Document

☆ ☆ ☆ ☆ ☆ ☆ ☆

Relax restrictions on the maximum input and output buses for nodes.

Previously this was restricted to 2 input buses and 2 output buses, but
this has been lifted to 254. When the number exceeds 2, internal data
structures will be allocated on the heap, otherwise they'll use a local
array contained within the ma_node structure.

This commit changes the node configuration. Previously there was a
fixed sized array for specifying the channel counts for each bus. This
array must now be defined outside of the config by the caller. The
following config variables have been renamed:

  * inputChannels > pInputChannels
  * outputChannels > pOutputChannels

This commit also adds the ability to configure input and output bus
counts on a per-instance basis rather than via the node vtable. To do
this, set the bus count in the vtable to MA_NODE_BUS_COUNT_UNKNOWN.
This will tell miniaudio to look at the node config to determine the
bus count rather than the vtable. It's an error to specify this in the
node config if the vtable specifies anything other than
MA_NODE_BUS_COUNT_UNKNOWN.

☆ ☆ ☆ ☆ ☆ ☆ ☆

Source data
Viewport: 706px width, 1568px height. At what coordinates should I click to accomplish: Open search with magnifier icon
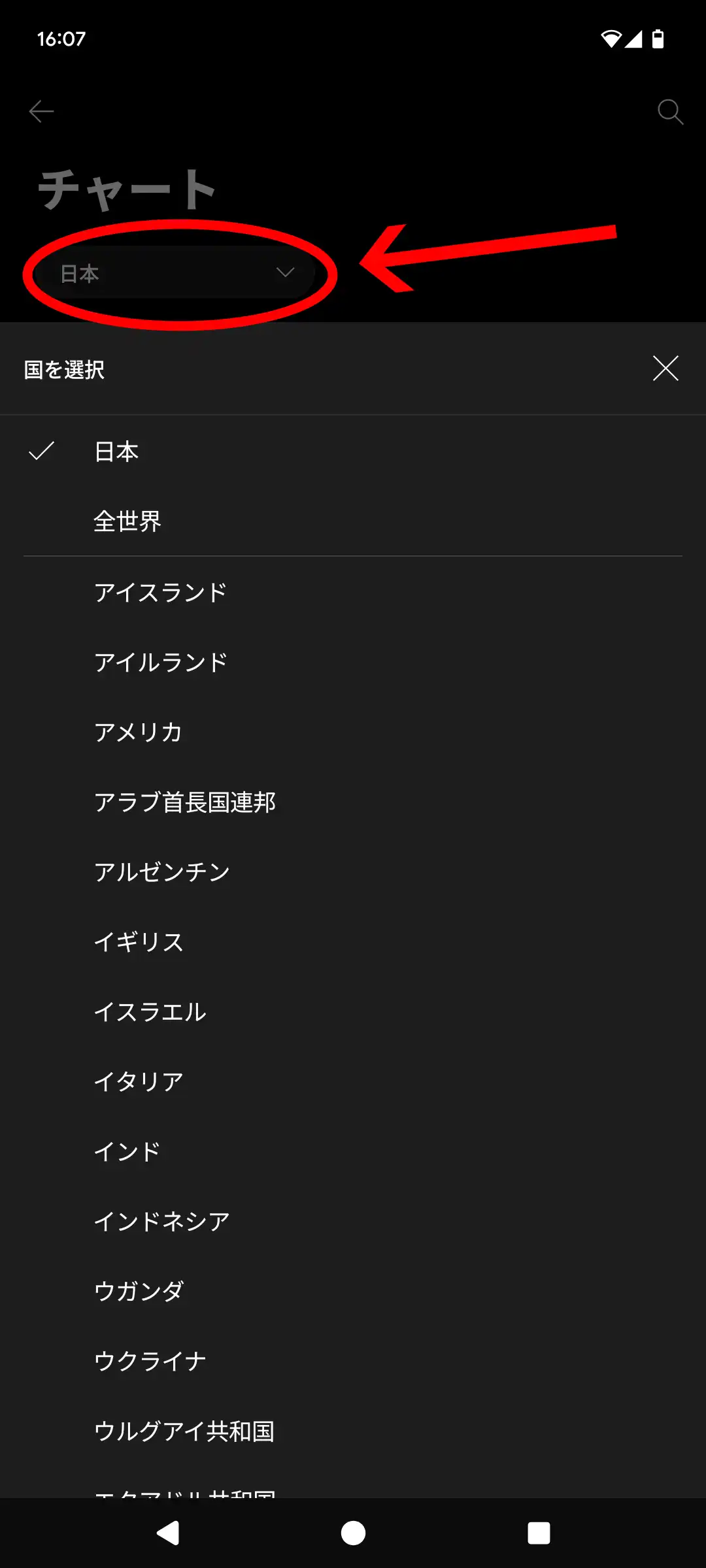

☆ ☆ ☆ ☆ ☆ ☆ ☆

Directions
1. In the commit message, what is the maximum number of input and output buses for a node now?
2. Rewrite the paragraph of the commit message that begins "This commit also adds the ability" as a short bulleted list, keeping its main facts.
3. From the commit message, copy word for word the passage starting with "Relax restrictions on" and going on through "the ma_node structure.".

The answers
1. 254

2.
- Input and output bus counts can now be set per instance instead of through the node vtable.
- To do this, set the vtable's bus count to MA_NODE_BUS_COUNT_UNKNOWN, so miniaudio reads the bus count from the node config.
- Setting the bus count in the node config is an error if the vtable specifies any value other than MA_NODE_BUS_COUNT_UNKNOWN.

3.
Relax restrictions on the maximum input and output buses for nodes.

Previously this was restricted to 2 input buses and 2 output buses, but
this has been lifted to 254. When the number exceeds 2, internal data
structures will be allocated on the heap, otherwise they'll use a local
array contained within the ma_node structure.